Zacznijmy wyjątkowo od panów. To, co Marcel Hirscher pokazał w drugim przejeździe na Gran Risie powinno się znaleźć w programie edukacyjnym każdego gigancisty. Austriak pojechał po zrytej już nieco przez 29 poprzedników trasie jakby była gładka jak stół. Czy jechał bezbłędnie? Wcale nie! Jednak szybkość, z jaką potrafi odzyskiwać na chwilę utraconą równowagę jest imponująca. Marcel pokonał trudną i bardzo wymagającą trasę, na której zalegała mieszanka naturalnego i sztucznego śniegu dodatkowo podnosząc poprzeczkę, techniką mieszaną. Na niektórych odcinkach wycinał piękne, czyste, cięte wiraże. Na stromych odcinkach trasy posługiwał się stivotingiem z wyczuciem i klasą, a gigant na Gran Risie był wyjątkowo ciasny. Na mecie zanotował przewagę nad drugim Henrikiem Kristoffersenem z Norwegii wynoszącą 1,7 sekundy. Niesamowite! Po prostu miazga. A Marcel po raz kolejny udowodnił, że jest narciarzem absolutnie największego formatu. W takiej formie trudno będzie go pokonać, a przecież ze złamaną nogą jeszcze nie wszystko jest w porządku. Na trzecim miejscu podium zameldował się, raczej dość niespodziewanie, Słoweniec Zan Krajnec i to po naprawdę dobrej jeździe.
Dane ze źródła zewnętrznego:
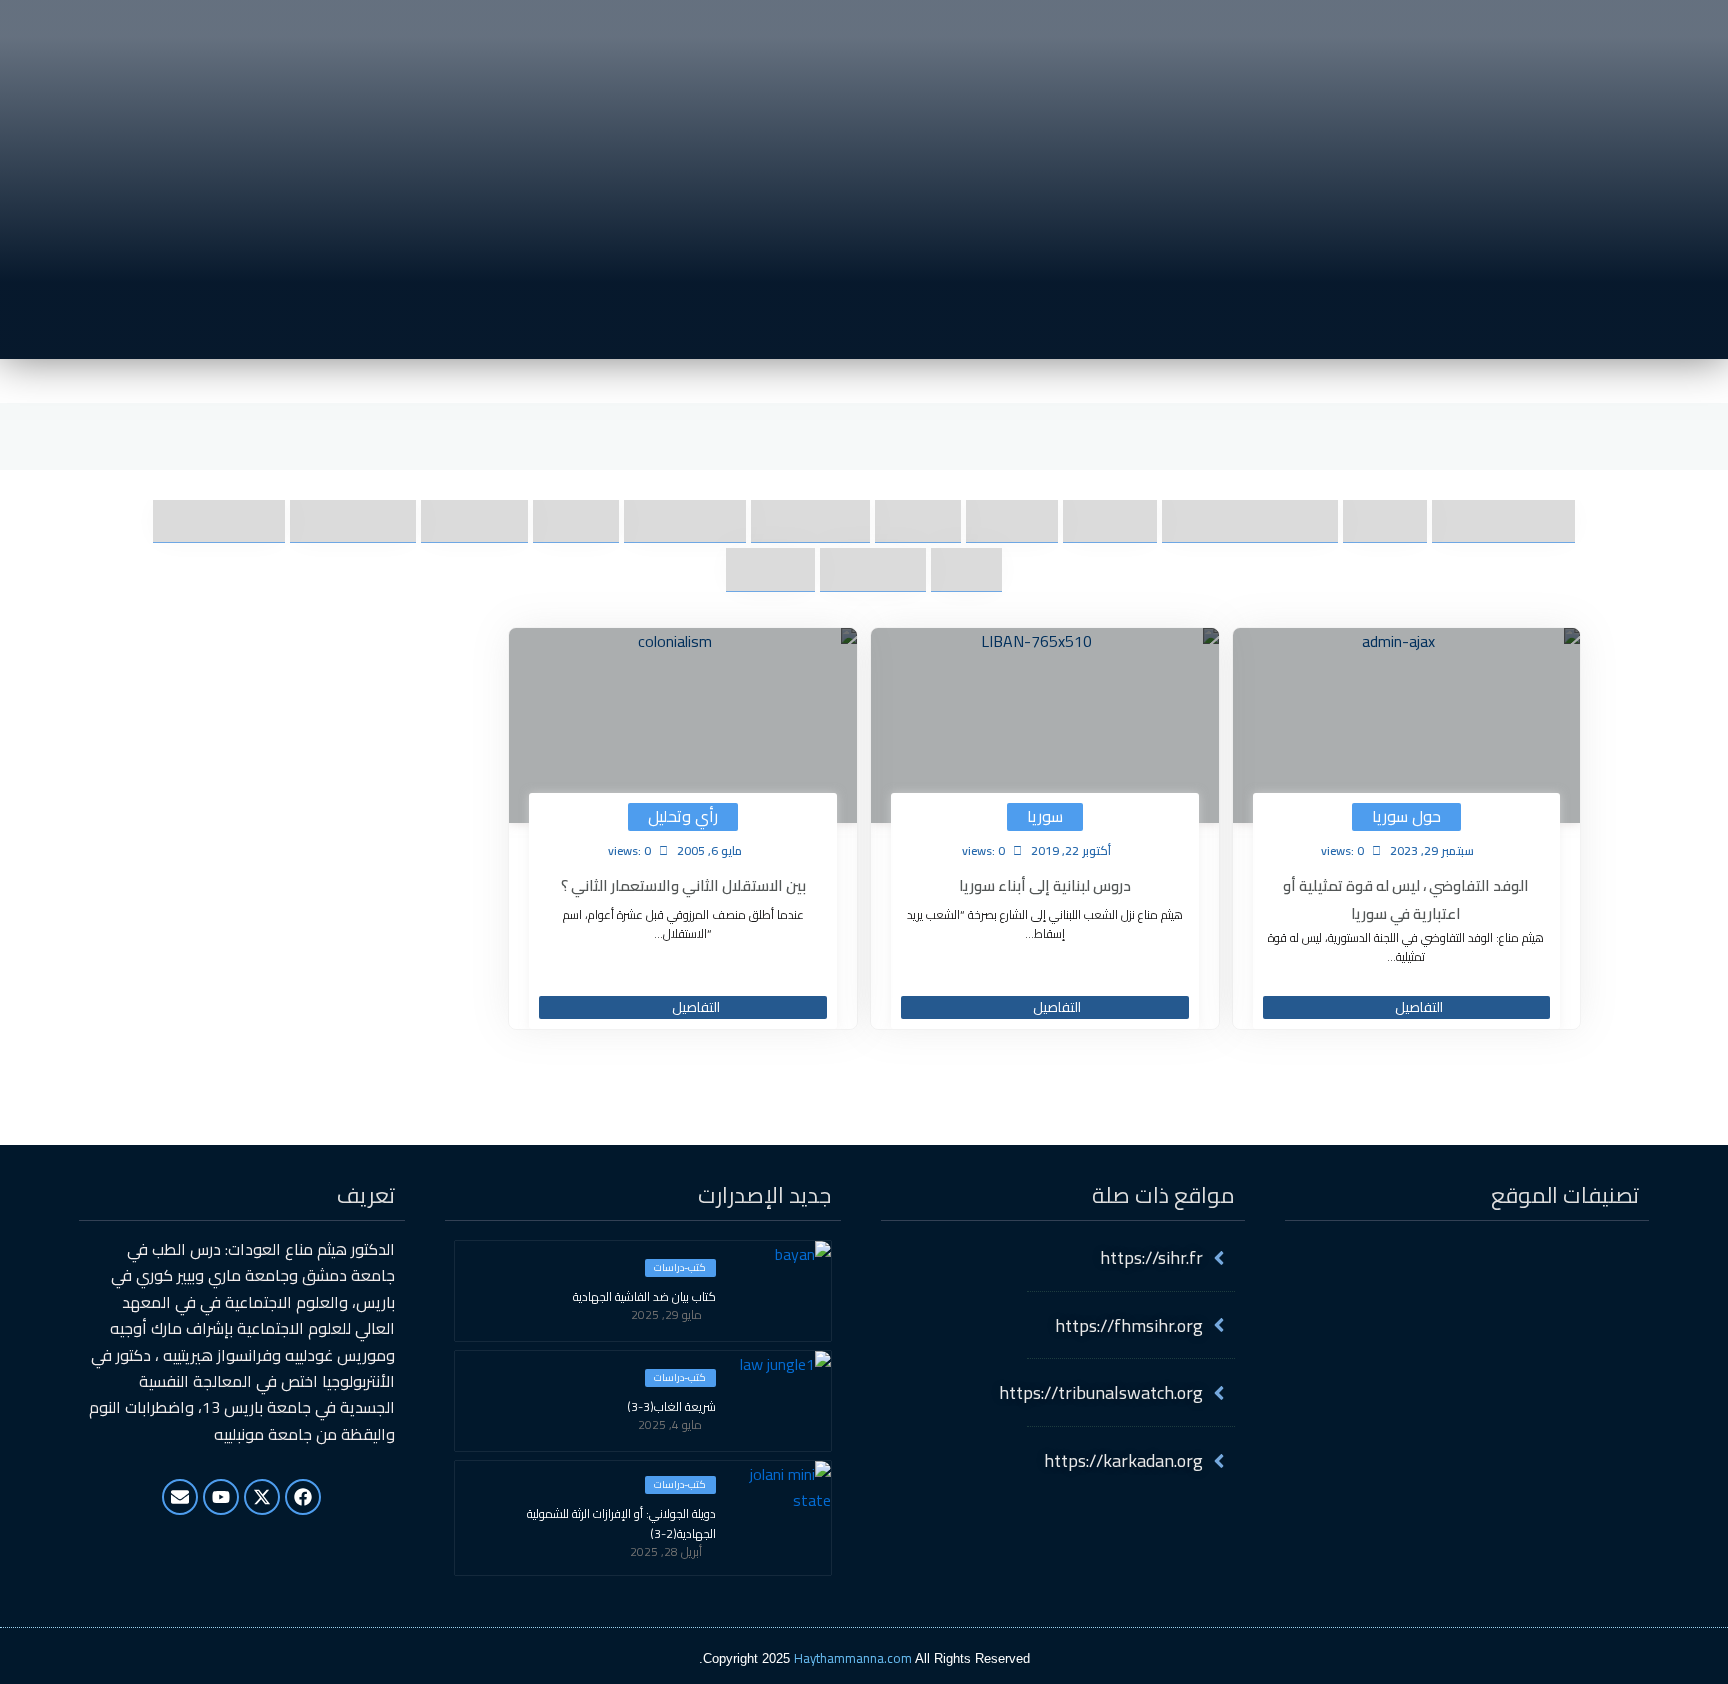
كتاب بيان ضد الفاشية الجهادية (644, 1297)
Jedyną łyżeczką dziegciu dzisiejszych zawodów była kontuzja niemieckiego zawodnika Stefana Luitza, który prawdopodobnie ma uszkodzone kolano po tym, jak w jednym ze skrętów w górnej części trasy otrzymał kompresyjne uderzenie na jednej z nierówności. A przecież Stefan po znakomitych wynikach w tym sezonie należał do grona ścisłych faworytów. Taki pech.
Dwa supergiganty pań we francuskim Val d’Isere na stosunkowo – moim zdaniem – mało atrakcyjnej trasie stały pod kątem powrotów na szczyty. W sobotnim, tryumfowała wreszcie Lindsey Vonn, która jednak znajduje się w doskonałej dyspozycji. Druga na mecie skróconego ze względu na opady śniegu supergiganta zameldowała się po raz pierwszy w tym sezonie na podium Sofia Goggia, a trzeci czas wykręciła Ragnhild Mowinckel z Norwegii. W niedzielę trasa była ustawiona trochę bardziej na skręcanie i zawody też stały się ciekawsze. Na starcie nie zobaczyliśmy jednak Lindsey Vonn, która podobno oszczędza zdrowie przed igrzyskami. Być może odezwała się nie do końca wyleczona kontuzja pleców? W tej sytuacji swoją szansę wykorzystała Anna Veith, która powróciła na szczyt po bardzo długiej przerwie spowodowanej kontuzją (ostanie zwycięstwo 22.03.2015). Na mecie cieszyła się jak dziecko na gwiazdkę, ale nie zabrakło też łez szczęścia. Ładny obrazek. Druga zameldowała się kontuzjowana po sobotnim upadku Tina Weirather (prawdopodobnie złamana kość dłoni), która swój kijek musiała zamocować do ręki za pomocą gumowej taśmy. Podziwu godna determinacja. Trzecia ponownie na podium Sofia Goggia.
Teraz panie przenoszą się do Courchevel, gdzie w następny weekend pojadą konkurencje techniczne. Czekamy z wypiekami na twarzach.